## START Provided information

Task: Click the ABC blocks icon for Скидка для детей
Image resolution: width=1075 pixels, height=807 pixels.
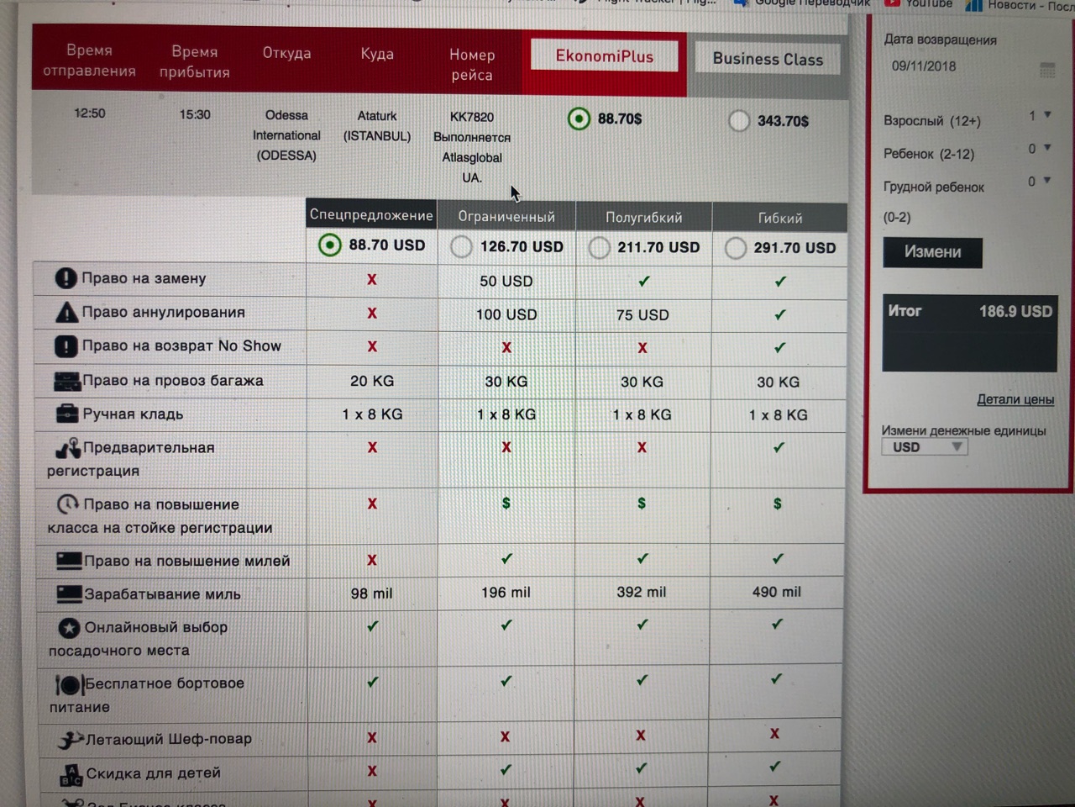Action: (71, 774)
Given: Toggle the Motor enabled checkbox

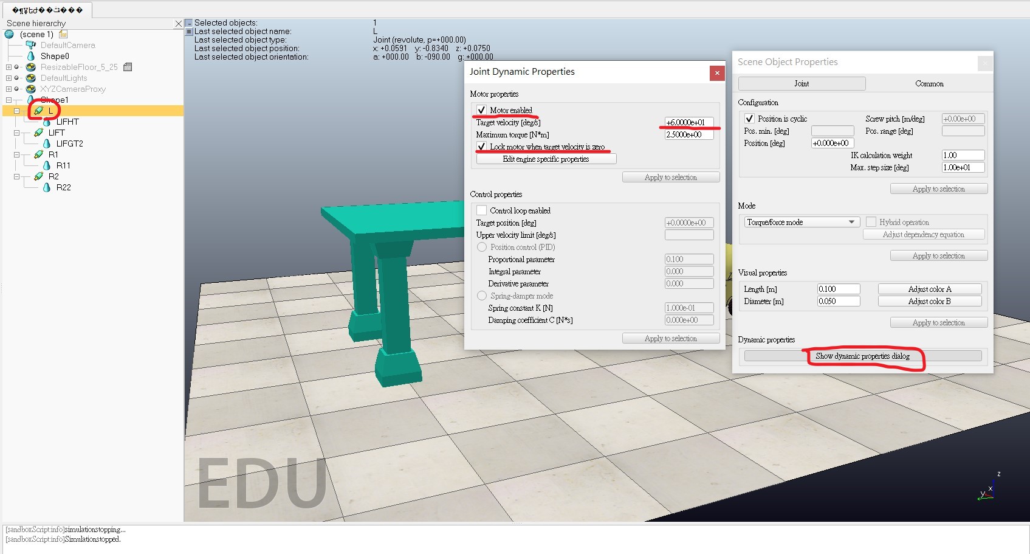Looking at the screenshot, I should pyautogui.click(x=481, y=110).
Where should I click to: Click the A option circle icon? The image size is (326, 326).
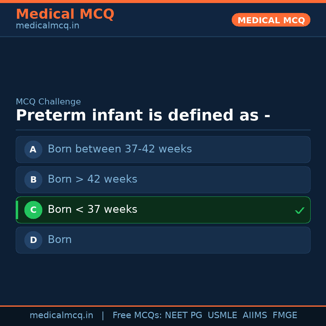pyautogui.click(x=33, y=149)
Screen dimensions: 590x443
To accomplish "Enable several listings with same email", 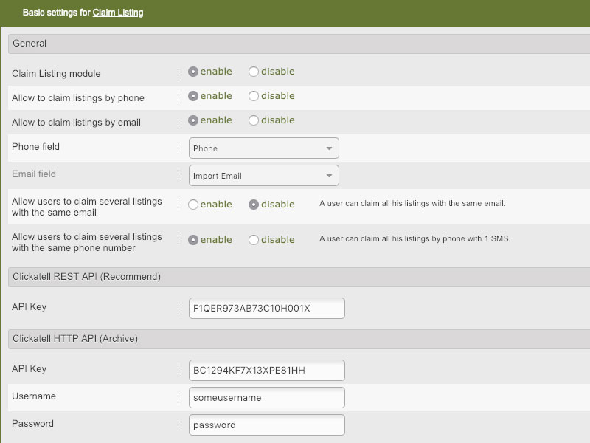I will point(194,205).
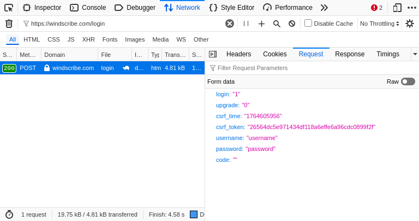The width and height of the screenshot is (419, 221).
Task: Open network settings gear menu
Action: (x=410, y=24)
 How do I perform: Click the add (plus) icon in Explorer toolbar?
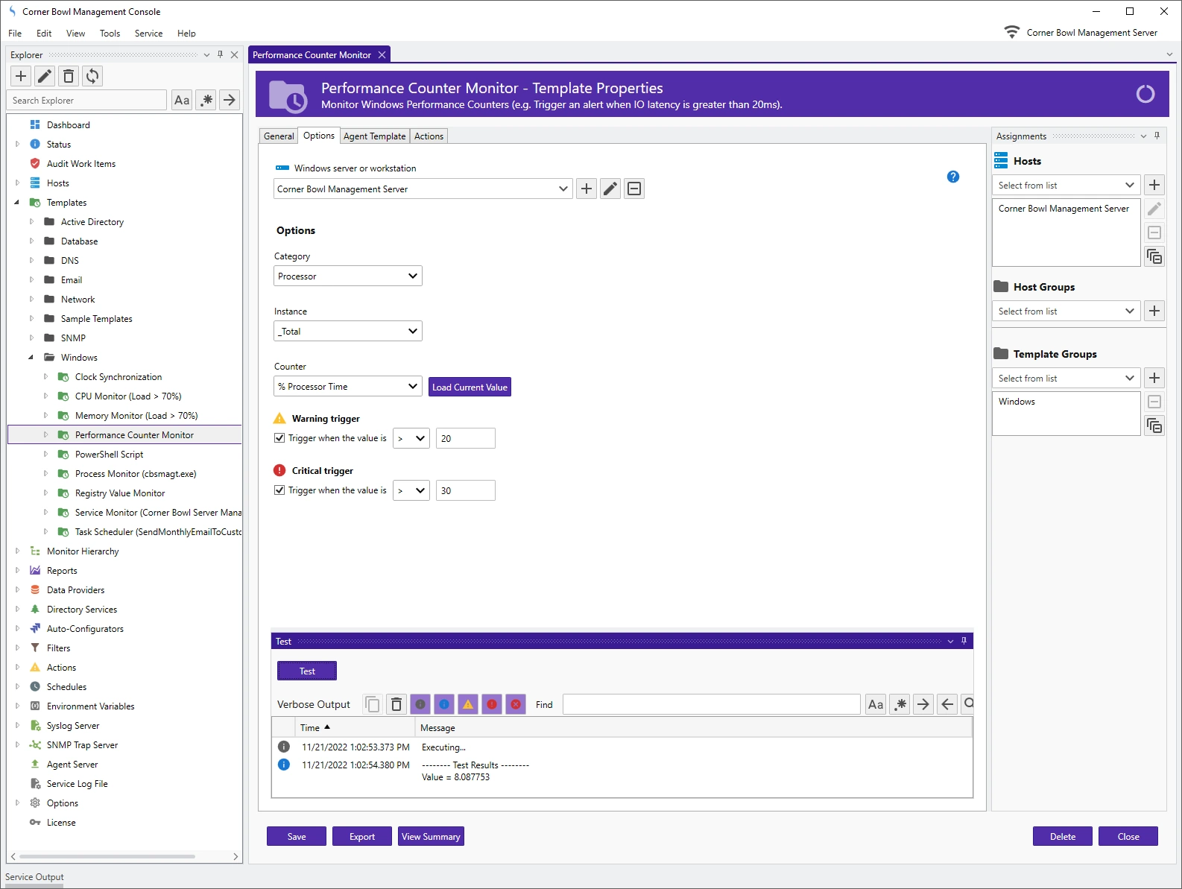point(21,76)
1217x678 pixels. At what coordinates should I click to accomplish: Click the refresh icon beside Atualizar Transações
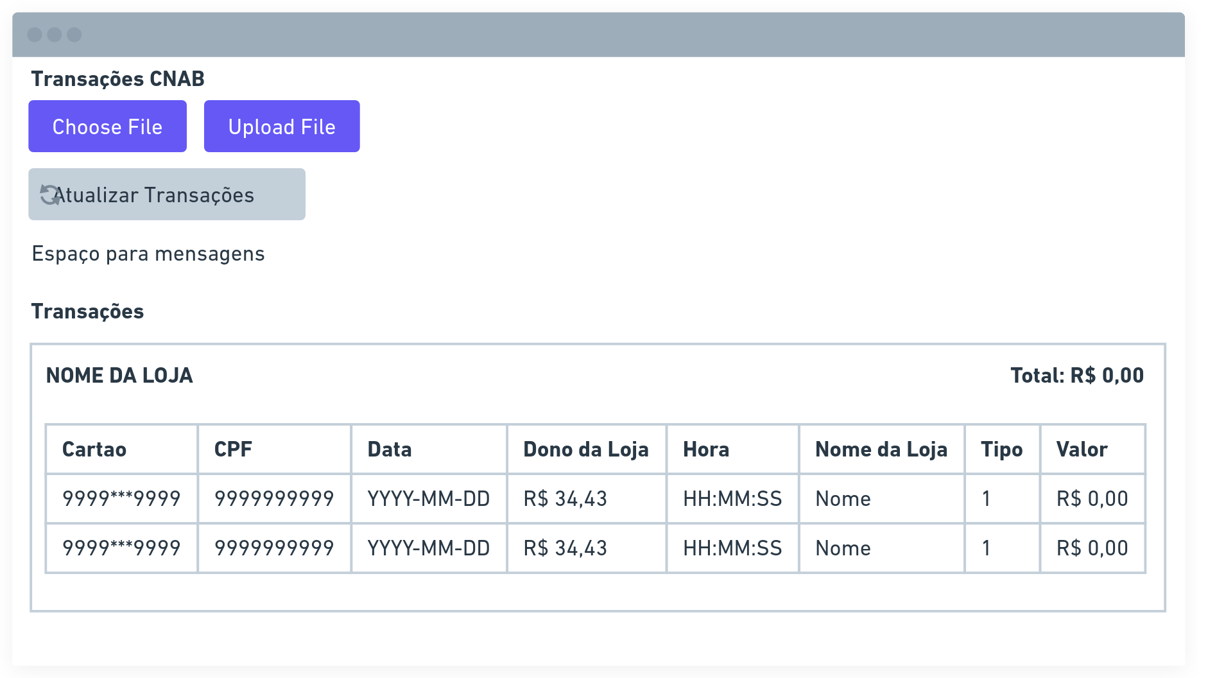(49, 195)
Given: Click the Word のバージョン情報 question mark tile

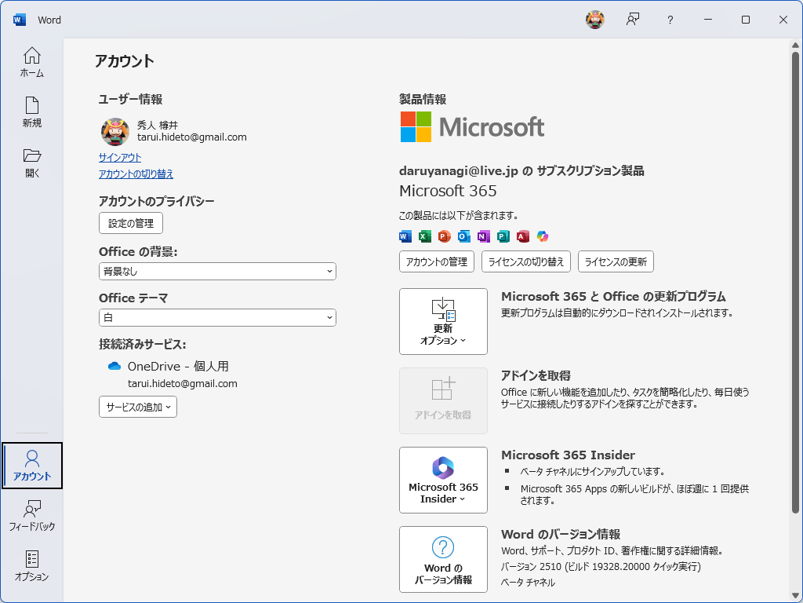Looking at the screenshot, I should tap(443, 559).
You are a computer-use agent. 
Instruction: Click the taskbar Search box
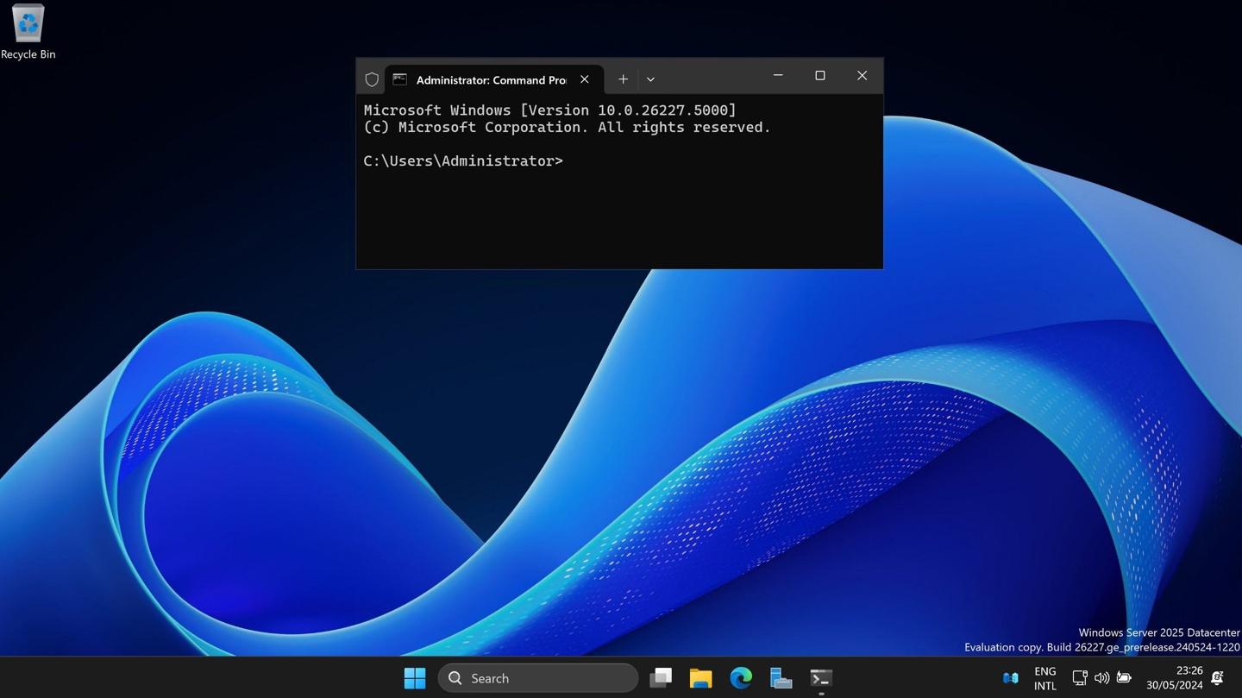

## END Provided information

Exercise description
Write out, without alteration, the stretch of the data listing from the line containing "1217x678 pixels. At" through the end of the entries, omitting the pictures.

Task output
1217x678 pixels. At what coordinates should I click to accomplish: Click the refresh icon beside Atualizar Transações
(49, 195)
Given: Click the Word のバージョン情報 question mark tile

Looking at the screenshot, I should tap(443, 559).
You are a computer-use agent. 
Instruction: Click the taskbar Search box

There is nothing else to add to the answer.